Professor Bose is no stranger to Jadavpur, the home of one of West Bengal’s most important universities. His mother has been the Member of Parliament for the district three previous times. When he arrived from Cambridge, Massachusetts to take up the cudgels for the TMC, the party workers greeted him with the slogan, Netaji-er gharer chhele ke vote din, vote din (Vote for the boy who is from Netaji’s family). They referred to Bose’s granduncle, Netaji Subhash Chandra Bose, who is a beloved nationalist leader. Netaji, as he is called, oscillated from bourgeois nationalism (he was the president of the Indian National Congress) to socialism (he founded his own Forward Bloc party).
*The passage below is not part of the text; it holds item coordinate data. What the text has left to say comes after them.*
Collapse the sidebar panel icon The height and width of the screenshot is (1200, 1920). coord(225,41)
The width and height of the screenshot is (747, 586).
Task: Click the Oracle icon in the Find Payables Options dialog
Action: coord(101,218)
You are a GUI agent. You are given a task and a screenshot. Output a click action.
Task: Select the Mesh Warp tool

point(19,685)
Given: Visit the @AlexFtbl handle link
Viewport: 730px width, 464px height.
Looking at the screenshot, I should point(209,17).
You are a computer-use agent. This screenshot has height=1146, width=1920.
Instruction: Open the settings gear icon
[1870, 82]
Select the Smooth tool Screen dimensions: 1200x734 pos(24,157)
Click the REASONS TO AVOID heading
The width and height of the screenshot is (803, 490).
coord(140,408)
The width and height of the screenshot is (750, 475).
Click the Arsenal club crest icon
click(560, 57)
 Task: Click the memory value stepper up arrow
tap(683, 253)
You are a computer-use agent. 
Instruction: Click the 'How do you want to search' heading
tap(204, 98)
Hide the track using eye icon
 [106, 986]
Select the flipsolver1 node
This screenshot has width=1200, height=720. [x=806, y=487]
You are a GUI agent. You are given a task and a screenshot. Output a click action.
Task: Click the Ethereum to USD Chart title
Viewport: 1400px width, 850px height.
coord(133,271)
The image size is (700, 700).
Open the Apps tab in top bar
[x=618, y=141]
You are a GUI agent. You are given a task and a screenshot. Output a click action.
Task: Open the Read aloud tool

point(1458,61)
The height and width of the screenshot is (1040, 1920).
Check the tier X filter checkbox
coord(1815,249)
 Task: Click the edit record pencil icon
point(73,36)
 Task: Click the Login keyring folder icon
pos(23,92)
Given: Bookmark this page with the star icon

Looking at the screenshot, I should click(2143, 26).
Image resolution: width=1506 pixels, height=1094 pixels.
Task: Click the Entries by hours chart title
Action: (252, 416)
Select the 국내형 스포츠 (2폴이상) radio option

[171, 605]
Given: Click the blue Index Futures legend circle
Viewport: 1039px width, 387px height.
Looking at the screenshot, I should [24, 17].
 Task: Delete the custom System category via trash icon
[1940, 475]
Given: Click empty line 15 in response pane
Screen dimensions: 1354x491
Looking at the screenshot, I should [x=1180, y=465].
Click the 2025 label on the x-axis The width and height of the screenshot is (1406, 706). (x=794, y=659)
The Forward Bloc party is now in the Left Front alliance, the adversary of Professor Bose’s TMC. Sugata Bose and his mother, Krishna Bose, are both authors of books about Netaji, with Sugata Bose’s His Majesty’s Opponent: Subhas Chandra Bose and India’s Struggle for Independence arriving with the imprimatur of Harvard University Press in 2011. Professor Bose is aware of the power of his inheritance. “You elected my mother from here three times,” he says in the middle-class neighbourhood of Garfa, “I’m hoping that you will bless me in the same way.” In his biography of Netaji, Professor Bose sneered at the Congress for being “under dynastic control” of the Nehru-Gandhi family. Nothing so bad when one is advantaged by a legacy.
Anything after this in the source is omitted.